(Stored data entries)
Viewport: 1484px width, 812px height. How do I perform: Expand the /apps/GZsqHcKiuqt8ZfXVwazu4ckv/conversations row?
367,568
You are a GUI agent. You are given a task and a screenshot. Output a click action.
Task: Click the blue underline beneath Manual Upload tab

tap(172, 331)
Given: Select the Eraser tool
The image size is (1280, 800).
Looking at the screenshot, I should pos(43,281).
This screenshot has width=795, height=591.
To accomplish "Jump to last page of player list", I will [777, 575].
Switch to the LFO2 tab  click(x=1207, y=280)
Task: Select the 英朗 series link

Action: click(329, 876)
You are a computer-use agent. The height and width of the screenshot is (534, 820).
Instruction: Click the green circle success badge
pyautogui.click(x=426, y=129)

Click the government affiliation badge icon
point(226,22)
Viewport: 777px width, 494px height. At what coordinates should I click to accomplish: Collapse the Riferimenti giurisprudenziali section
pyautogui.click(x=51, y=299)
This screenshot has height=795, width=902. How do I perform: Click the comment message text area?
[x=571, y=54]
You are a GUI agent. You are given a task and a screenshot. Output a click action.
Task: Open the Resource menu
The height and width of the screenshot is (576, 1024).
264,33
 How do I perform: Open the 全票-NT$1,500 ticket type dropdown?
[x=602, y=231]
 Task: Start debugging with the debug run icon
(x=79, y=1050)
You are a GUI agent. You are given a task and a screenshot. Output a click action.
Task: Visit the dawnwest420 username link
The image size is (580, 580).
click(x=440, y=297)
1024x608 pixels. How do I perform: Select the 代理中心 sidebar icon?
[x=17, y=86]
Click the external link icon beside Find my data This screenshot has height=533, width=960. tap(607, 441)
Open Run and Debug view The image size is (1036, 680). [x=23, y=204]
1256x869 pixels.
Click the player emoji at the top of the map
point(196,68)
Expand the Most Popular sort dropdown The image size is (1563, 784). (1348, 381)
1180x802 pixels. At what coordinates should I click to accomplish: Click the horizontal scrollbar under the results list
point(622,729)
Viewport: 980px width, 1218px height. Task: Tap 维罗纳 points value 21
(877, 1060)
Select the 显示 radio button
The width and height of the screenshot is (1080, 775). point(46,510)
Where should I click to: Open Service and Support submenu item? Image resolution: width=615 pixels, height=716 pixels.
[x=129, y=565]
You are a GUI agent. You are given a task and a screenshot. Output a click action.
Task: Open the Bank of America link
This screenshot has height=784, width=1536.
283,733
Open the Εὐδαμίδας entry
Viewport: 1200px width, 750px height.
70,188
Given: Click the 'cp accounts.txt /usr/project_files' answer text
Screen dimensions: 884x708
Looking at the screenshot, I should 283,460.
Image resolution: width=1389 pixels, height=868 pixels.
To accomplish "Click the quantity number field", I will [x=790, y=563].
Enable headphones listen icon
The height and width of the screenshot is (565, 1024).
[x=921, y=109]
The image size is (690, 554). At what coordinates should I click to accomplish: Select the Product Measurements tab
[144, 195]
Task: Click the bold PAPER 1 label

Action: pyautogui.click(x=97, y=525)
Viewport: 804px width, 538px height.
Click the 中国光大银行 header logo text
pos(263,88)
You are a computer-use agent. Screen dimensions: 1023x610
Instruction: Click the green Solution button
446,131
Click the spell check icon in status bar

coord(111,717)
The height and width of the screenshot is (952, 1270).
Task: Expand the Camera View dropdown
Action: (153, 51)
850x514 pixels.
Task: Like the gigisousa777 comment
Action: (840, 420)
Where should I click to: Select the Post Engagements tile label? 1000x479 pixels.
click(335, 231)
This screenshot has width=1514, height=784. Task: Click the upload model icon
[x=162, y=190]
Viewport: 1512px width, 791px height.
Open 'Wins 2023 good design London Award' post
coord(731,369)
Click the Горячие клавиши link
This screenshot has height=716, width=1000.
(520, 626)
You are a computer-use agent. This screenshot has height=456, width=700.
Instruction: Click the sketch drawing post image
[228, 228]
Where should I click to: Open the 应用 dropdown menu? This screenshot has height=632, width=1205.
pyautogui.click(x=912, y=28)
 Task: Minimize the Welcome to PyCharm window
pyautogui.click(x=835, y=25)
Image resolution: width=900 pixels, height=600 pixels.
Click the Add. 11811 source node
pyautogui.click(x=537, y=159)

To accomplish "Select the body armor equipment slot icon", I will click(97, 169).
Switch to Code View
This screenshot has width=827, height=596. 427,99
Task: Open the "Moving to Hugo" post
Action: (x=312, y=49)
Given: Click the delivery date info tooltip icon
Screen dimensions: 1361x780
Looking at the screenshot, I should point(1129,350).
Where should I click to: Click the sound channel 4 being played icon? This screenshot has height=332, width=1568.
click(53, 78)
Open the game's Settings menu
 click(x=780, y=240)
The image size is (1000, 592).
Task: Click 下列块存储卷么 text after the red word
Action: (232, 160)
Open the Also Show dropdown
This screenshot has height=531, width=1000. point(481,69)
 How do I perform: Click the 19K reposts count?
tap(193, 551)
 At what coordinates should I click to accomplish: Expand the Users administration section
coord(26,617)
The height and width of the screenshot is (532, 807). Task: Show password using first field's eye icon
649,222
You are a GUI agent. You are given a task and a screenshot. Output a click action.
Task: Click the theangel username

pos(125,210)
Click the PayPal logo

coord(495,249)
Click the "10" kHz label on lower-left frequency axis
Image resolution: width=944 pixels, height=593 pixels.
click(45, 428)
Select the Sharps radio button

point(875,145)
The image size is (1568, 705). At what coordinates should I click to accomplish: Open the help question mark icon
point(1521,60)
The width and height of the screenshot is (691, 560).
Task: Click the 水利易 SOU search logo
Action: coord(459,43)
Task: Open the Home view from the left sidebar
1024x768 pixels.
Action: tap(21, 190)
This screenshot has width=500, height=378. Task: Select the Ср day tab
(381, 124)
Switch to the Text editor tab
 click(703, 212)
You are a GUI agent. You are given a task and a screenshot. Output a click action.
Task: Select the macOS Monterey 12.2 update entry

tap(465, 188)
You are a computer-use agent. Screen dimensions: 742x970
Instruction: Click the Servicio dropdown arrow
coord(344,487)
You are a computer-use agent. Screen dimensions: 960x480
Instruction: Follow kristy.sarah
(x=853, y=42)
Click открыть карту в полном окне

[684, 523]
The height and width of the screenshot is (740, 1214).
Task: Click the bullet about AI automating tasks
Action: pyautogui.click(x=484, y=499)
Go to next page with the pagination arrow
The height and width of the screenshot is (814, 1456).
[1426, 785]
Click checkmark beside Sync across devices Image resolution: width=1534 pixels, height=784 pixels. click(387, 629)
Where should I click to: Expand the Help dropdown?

### To do
Looking at the records above, return exactly the lines from the line with "Expand the Most" to the line with "Task: Open the Bank of America link", both ends included.

### Your solution
Expand the Most Popular sort dropdown The image size is (1563, 784). (1348, 381)
1180x802 pixels. At what coordinates should I click to accomplish: Click the horizontal scrollbar under the results list
point(622,729)
Viewport: 980px width, 1218px height. Task: Tap 维罗纳 points value 21
(877, 1060)
Select the 显示 radio button
The width and height of the screenshot is (1080, 775). point(46,510)
Where should I click to: Open Service and Support submenu item? Image resolution: width=615 pixels, height=716 pixels.
[x=129, y=565]
You are a GUI agent. You are given a task and a screenshot. Output a click action.
Task: Open the Bank of America link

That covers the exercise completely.